PROBLEM TO WORK ON
Type out the data below in its entirety, exactly as given.

═════ GIVEN DATA ═════

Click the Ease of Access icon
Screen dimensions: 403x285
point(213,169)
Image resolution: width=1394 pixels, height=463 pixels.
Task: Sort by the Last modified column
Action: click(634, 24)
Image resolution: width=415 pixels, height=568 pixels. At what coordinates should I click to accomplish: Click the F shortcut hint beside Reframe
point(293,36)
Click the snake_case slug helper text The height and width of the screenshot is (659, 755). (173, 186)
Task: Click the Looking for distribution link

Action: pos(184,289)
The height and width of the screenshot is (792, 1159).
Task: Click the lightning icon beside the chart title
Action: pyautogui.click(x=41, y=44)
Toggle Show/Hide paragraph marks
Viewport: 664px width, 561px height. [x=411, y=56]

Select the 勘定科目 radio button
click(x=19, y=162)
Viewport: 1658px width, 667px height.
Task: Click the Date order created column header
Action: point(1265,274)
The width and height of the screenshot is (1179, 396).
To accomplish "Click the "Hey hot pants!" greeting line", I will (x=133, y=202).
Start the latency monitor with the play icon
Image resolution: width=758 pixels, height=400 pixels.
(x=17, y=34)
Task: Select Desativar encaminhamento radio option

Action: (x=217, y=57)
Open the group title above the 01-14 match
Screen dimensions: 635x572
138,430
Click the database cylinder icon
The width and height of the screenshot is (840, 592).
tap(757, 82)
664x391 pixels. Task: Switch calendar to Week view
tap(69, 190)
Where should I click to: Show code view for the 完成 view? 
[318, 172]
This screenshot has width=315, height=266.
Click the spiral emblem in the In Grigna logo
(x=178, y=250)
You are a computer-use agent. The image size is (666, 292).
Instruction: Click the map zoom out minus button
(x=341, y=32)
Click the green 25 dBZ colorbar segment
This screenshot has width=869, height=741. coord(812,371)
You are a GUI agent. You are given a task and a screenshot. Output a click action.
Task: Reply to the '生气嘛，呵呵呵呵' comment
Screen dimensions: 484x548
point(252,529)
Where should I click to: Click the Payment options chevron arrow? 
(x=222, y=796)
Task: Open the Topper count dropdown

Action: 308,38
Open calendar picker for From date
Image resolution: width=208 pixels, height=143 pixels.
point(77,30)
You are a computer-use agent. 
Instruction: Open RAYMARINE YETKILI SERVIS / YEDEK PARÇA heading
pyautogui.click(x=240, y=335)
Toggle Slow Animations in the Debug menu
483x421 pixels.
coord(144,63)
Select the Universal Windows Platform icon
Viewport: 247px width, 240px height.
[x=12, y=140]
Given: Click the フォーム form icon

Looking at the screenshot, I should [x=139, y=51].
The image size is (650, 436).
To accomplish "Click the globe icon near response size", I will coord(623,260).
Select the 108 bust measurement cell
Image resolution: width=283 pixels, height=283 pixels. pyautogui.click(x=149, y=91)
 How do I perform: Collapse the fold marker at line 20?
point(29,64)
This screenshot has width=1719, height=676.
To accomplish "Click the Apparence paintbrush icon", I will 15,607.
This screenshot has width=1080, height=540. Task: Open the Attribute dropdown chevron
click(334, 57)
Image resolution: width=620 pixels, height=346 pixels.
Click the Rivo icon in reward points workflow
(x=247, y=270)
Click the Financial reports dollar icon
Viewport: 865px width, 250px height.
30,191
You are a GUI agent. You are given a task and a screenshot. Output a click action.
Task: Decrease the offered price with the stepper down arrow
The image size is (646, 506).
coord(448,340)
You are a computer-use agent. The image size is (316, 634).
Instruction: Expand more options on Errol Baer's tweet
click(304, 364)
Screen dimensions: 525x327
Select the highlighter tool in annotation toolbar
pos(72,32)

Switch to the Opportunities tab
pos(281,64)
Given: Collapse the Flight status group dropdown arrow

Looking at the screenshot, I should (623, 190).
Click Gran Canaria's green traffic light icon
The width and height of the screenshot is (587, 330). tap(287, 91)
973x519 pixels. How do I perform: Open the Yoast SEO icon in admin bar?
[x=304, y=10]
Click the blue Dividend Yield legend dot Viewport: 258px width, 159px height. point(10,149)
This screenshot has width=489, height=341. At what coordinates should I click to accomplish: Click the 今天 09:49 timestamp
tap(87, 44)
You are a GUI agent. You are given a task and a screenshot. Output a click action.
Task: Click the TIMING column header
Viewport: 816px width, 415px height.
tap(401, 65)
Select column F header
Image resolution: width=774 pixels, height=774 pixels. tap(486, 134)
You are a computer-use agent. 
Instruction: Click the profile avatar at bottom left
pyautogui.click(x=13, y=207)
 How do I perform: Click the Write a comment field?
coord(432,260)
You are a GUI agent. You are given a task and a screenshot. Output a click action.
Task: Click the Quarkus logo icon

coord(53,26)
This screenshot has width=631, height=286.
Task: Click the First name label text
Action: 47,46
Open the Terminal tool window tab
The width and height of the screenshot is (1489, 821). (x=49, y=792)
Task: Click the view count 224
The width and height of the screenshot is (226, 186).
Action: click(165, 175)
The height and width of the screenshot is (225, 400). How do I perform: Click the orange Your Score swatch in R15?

═════

SOLUTION BELOW
Click the Ease of Access icon
Screen dimensions: 403x285
point(213,169)
Image resolution: width=1394 pixels, height=463 pixels.
Task: Sort by the Last modified column
Action: click(634, 24)
Image resolution: width=415 pixels, height=568 pixels. At what coordinates should I click to accomplish: Click the F shortcut hint beside Reframe
point(293,36)
Click the snake_case slug helper text The height and width of the screenshot is (659, 755). (173, 186)
Task: Click the Looking for distribution link

Action: pos(184,289)
The height and width of the screenshot is (792, 1159).
Task: Click the lightning icon beside the chart title
Action: pyautogui.click(x=41, y=44)
Toggle Show/Hide paragraph marks
Viewport: 664px width, 561px height. [x=411, y=56]

Select the 勘定科目 radio button
click(x=19, y=162)
Viewport: 1658px width, 667px height.
Task: Click the Date order created column header
Action: point(1265,274)
The width and height of the screenshot is (1179, 396).
To accomplish "Click the "Hey hot pants!" greeting line", I will (x=133, y=202).
Start the latency monitor with the play icon
Image resolution: width=758 pixels, height=400 pixels.
(x=17, y=34)
Task: Select Desativar encaminhamento radio option

Action: (x=217, y=57)
Open the group title above the 01-14 match
Screen dimensions: 635x572
138,430
Click the database cylinder icon
The width and height of the screenshot is (840, 592).
tap(757, 82)
664x391 pixels. Task: Switch calendar to Week view
tap(69, 190)
Where should I click to: Show code view for the 完成 view? 
[318, 172]
This screenshot has width=315, height=266.
Click the spiral emblem in the In Grigna logo
(x=178, y=250)
You are a computer-use agent. The image size is (666, 292).
Instruction: Click the map zoom out minus button
(x=341, y=32)
Click the green 25 dBZ colorbar segment
This screenshot has width=869, height=741. coord(812,371)
You are a GUI agent. You are given a task and a screenshot. Output a click action.
Task: Reply to the '生气嘛，呵呵呵呵' comment
Screen dimensions: 484x548
point(252,529)
Where should I click to: Click the Payment options chevron arrow? 
(x=222, y=796)
Task: Open the Topper count dropdown

Action: 308,38
Open calendar picker for From date
Image resolution: width=208 pixels, height=143 pixels.
point(77,30)
You are a computer-use agent. 
Instruction: Open RAYMARINE YETKILI SERVIS / YEDEK PARÇA heading
pyautogui.click(x=240, y=335)
Toggle Slow Animations in the Debug menu
483x421 pixels.
coord(144,63)
Select the Universal Windows Platform icon
Viewport: 247px width, 240px height.
[x=12, y=140]
Given: Click the フォーム form icon

Looking at the screenshot, I should [x=139, y=51].
The image size is (650, 436).
To accomplish "Click the globe icon near response size", I will coord(623,260).
Select the 108 bust measurement cell
Image resolution: width=283 pixels, height=283 pixels. pyautogui.click(x=149, y=91)
 How do I perform: Collapse the fold marker at line 20?
point(29,64)
This screenshot has width=1719, height=676.
To accomplish "Click the Apparence paintbrush icon", I will 15,607.
This screenshot has width=1080, height=540. Task: Open the Attribute dropdown chevron
click(334, 57)
Image resolution: width=620 pixels, height=346 pixels.
Click the Rivo icon in reward points workflow
(x=247, y=270)
Click the Financial reports dollar icon
Viewport: 865px width, 250px height.
30,191
You are a GUI agent. You are given a task and a screenshot. Output a click action.
Task: Decrease the offered price with the stepper down arrow
The image size is (646, 506).
coord(448,340)
You are a computer-use agent. The image size is (316, 634).
Instruction: Expand more options on Errol Baer's tweet
click(304, 364)
Screen dimensions: 525x327
Select the highlighter tool in annotation toolbar
pos(72,32)

Switch to the Opportunities tab
pos(281,64)
Given: Collapse the Flight status group dropdown arrow

Looking at the screenshot, I should (623, 190).
Click Gran Canaria's green traffic light icon
The width and height of the screenshot is (587, 330). tap(287, 91)
973x519 pixels. How do I perform: Open the Yoast SEO icon in admin bar?
[x=304, y=10]
Click the blue Dividend Yield legend dot Viewport: 258px width, 159px height. point(10,149)
This screenshot has width=489, height=341. At what coordinates should I click to accomplish: Click the 今天 09:49 timestamp
tap(87, 44)
You are a GUI agent. You are given a task and a screenshot. Output a click action.
Task: Click the TIMING column header
Viewport: 816px width, 415px height.
tap(401, 65)
Select column F header
Image resolution: width=774 pixels, height=774 pixels. tap(486, 134)
You are a computer-use agent. 
Instruction: Click the profile avatar at bottom left
pyautogui.click(x=13, y=207)
 How do I perform: Click the Write a comment field?
coord(432,260)
You are a GUI agent. You are given a task and a screenshot. Output a click action.
Task: Click the Quarkus logo icon

coord(53,26)
This screenshot has width=631, height=286.
Task: Click the First name label text
Action: 47,46
Open the Terminal tool window tab
The width and height of the screenshot is (1489, 821). (x=49, y=792)
Task: Click the view count 224
The width and height of the screenshot is (226, 186).
Action: click(165, 175)
The height and width of the screenshot is (225, 400). How do I perform: Click the orange Your Score swatch in R15?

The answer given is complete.